But the folks in publishing won't need to advertise the names of these young employees with a truck of shame, because THEY ARE ADVERTISING THEMSELVES! These are NAMED ACCOUNTS!

I've seen this so much in this industry, there is this entrenched self-righteousness among those who have subscribed to the copypasta politics of the too-online Left, and my coworkers will willy-nilly jukebox this crap, and think it won't land on them later.

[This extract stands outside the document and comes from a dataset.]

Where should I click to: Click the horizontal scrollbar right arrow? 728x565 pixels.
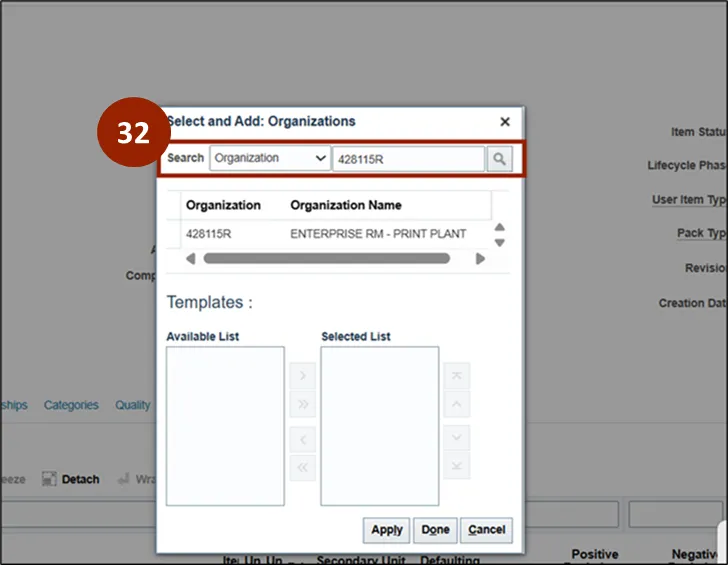coord(481,259)
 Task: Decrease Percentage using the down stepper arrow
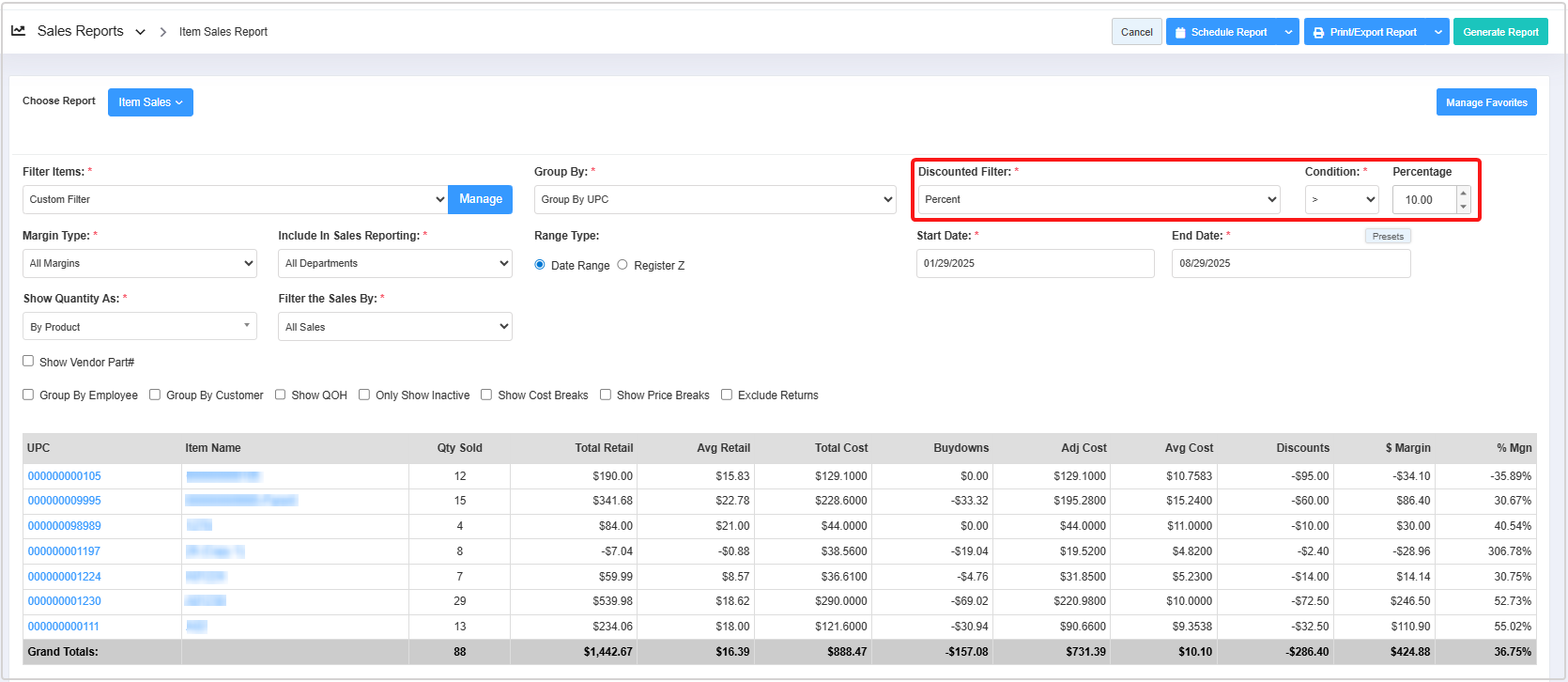pos(1463,206)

I personally think their politics are fetishistic, shallow, and intermittently vile. But here's the thing: even if someone *agreed* with the politics, the fact that they choose to express them in a 100% public manner, and insist that everybody subscribe to their one-sided views of issues, means they *obviously can't advance in an organization where they will need to make even-handed management decisions that satisfy broad swaths of employees.*

Like...who would be dumb enough to promote any of these employees? They have shown they have no restraint and no ability to publicly speak to these issues. They can't lead anything but a group of people who already agree with them, and that is not in the job description of someone hoping to advance in a company that has to publish across the ideological spectrum TO FINANCIALLY SURVIVE.

I'm very interested to see who walks in the doors of this industry over the next ten years, because several people who have walked into them during the previous ten are in the process of flaming out before my eyes. It's like Ionesco's "Rhinoceros" if the whole thing took place in an office.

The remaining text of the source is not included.